Mais la suite est beaucoup plus difficile. Comme nous le rappelle la Cour des comptes, si l'on conserve une élasticité des recettes à la croissance égale à un, ce qui est raisonnable une fois de retour à une situation économique normale, le déficit en 2013 sera réduit non à 3 % mais à 3,5 % du PIB. C'est dire que si, pour le plus grand malheur des Français, vous restiez au pouvoir, il n'est pas évident que votre politique permette d'atteindre les 3 % en 2013 comme vous l'affichez.

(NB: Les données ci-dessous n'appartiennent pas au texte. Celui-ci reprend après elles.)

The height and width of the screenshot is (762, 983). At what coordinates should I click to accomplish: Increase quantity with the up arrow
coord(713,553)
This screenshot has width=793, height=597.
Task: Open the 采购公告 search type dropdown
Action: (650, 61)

Ma troisième remarque concerne les propos du Président de la République ce matin. Je l'ai entendu dire : ceux qui auront l'idée de revenir sur le non-remplacement d'un fonctionnaire sur deux partant à la retraite, de revenir sur la réforme des retraites ou de refuser une règle d'or obligeant tous les gouvernements à prévoir un budget en équilibre, ceux-là provoqueront à terme l'explosion de la dette et l'explosion des déficits.

Excusez-moi, mes chers collègues, mais l'explosion de la dette et l'explosion des déficits, c'est vous ! C'est vous depuis dix ans, et surtout depuis cinq ans. Il faut un sacré culot au président qui a laissé exploser la dette et les déficits dans une proportion jamais connue depuis 1945 pour s'exprimer ainsi. Et vous savez très bien qu'autant pour les déficits que pour la dette, la crise n'y est pas pour grand-chose. En 2010, sur 140 milliards d'euros de déficit, 100 milliards sont dus au déficit structurel, et seulement 40 à la crise.

La dette a doublé en dix ans, de 2002 à 2012, passant de 900 à 1 800 milliards d'euros. Cette augmentation de 900 milliards est survenue à hauteur de 360 milliards sous la présidence de Jacques Chirac et de 560 milliards sous celle de Nicolas Sarkozy. Même si l'on retire 100 milliards d'euros dus à la crise, chiffre qui résulte du cumul du déficit de crise tel qu'il est mesuré par la plupart des institutions sur les trois années durant lesquelles nous nous sommes éloignés de la croissance potentielle, même en retirant ces 100 milliards, les années Sarkozy resteront celles d'une augmentation historique de la dette.

Monsieur le ministre, je vous ai entendu évoquer l'objectif de 2 % de déficit en 2014. Nous sommes là encore dans l'incantation car, en trente ans, depuis le gouvernement de Raymond Barre qui avait des finances à l'équilibre, jamais un gouvernement de droite n'est parvenu à faire passer le déficit au-dessous de 2 %. Cela est arrivé plusieurs années mais ce n'était pas vous qui étiez au pouvoir, c'était nous. Il faut parfois rappeler les vérités statistiques, elles ne s'effacent pas.